La adolescente Tía  Tina, cuya autoridad sobre sus hermanos y hermanas era indiscutible, y también sobre su mamá que no hacía malos quesos en eso de ser autoritaria, a su papá simplemente lo mandaba con los ojos la consentida. Todos en esa casa sabían que los zapatos de raso color de rosa que Don Hernando había comprado en la capital se los había traído a Tina, para resentimiento perpetuo de sus hermanas que murieron de viejas.



La indomable adolescente que cacheteó al cura que la confesaba por razones ocultas para el resto de la humanidad, la mediadora entre sus papás cuando su mamá se ausentaba durante semanas a sus retiros espirituales en una choza en la punta de un cerro sin permitir que nadie le llevara alimento alguno, según la versión oficial, pero  extraoficialmente, porque Don Hernando ejercía su derecho de pernada más a menudo que frecuentemente, Tina ya entradita en años se casó con el mejor partido de los alrededores, militar de carrera de altos vuelos egresado del Colegio de Cadetes. No existe razón por la que su carácter dominante cambiara al casarse con el militar traga lumbre, convertido en un manso corderito sometido a los caprichos de su esposa que no se paraba en mientes para defender su territorio, "Si eres hombre Francisco, demuéstramelo ahora mismo, mi hermano Alberto abusando de nuestra hospitalidad me ofendió", el hermano bragado que había intentado chotear a su hermana panzona de La Pelancha, le sujetó con fuerza las muñecas para evadir sus cachetadas y huyó despavorido de esa casa, antes que liarse a puñetazos con su cuñado apreciabilísimo, ya que, segurísimamente, el cuñado nunca jamás usaría la pistola que Tina le puso en la mano para escarmentar a Beto.

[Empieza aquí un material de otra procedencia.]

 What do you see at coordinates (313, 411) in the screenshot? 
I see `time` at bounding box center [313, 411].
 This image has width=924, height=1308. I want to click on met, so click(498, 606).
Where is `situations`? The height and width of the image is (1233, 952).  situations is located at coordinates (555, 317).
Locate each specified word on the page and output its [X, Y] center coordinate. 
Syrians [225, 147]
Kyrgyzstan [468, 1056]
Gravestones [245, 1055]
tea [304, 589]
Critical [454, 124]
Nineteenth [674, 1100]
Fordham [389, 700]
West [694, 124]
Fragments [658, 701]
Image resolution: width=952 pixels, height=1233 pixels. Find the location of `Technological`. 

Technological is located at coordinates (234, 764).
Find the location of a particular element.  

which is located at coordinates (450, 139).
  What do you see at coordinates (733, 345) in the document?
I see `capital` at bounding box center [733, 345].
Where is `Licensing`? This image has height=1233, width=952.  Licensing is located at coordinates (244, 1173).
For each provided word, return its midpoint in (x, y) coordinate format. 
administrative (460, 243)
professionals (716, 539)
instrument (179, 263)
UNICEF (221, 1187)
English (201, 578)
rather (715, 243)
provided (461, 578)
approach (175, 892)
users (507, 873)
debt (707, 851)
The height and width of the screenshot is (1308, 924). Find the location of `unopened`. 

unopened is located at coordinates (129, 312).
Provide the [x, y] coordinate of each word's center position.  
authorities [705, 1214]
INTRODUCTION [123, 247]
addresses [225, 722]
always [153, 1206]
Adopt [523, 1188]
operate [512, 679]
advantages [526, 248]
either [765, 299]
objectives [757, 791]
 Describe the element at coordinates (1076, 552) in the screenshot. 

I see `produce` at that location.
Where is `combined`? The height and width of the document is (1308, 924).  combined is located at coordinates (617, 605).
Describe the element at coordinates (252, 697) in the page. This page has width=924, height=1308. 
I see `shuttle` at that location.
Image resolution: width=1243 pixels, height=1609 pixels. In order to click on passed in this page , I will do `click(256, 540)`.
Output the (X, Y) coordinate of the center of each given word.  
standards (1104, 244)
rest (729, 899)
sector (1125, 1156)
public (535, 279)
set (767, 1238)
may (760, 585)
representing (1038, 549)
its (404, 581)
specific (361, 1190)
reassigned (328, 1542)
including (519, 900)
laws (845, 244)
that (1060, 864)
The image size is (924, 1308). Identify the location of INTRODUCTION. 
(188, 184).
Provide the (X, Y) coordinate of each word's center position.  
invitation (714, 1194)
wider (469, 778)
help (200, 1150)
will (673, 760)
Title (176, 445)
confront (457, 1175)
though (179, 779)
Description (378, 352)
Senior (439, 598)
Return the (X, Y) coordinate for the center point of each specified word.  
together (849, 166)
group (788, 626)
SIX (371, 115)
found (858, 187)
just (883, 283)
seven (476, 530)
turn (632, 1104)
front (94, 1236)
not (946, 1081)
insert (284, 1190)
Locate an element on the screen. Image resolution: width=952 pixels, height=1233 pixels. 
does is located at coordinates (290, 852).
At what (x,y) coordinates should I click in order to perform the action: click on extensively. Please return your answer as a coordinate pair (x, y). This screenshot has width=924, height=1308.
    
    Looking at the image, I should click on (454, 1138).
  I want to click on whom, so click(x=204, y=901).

La Tía Tina, quien quedaría viuda a tan solo siete años de casada, sobrevivió los primeros meses de su viudez gracias al oro con el que intentó inútilmente sobornar a los carceleros de su marido preso en una mazmorra. Pronto Tina se integró a la modernidad, de ser una muñeca consentida sin haber recibido la afrenta de hacer groseros trabajos de casa ni labores manuales cual ninguna, con institutrices que introdujeron a la prole Montero a sus primeras letras, chiqueada por su amoroso marido rendido a sus pies, tomó la decisión de aprender corte y confección de alta escuela y a domeñar su resistencia a la magia blanca de la máquina de coser con pedal a la que nunca se había acercado, no'más faltaba, reto superado que sirvió de ejemplo a dos de sus hermanas que también revolcó la Revolución y no tenían hacia donde voltear, aunque parezca increíble su papá se había quedado en la ruina.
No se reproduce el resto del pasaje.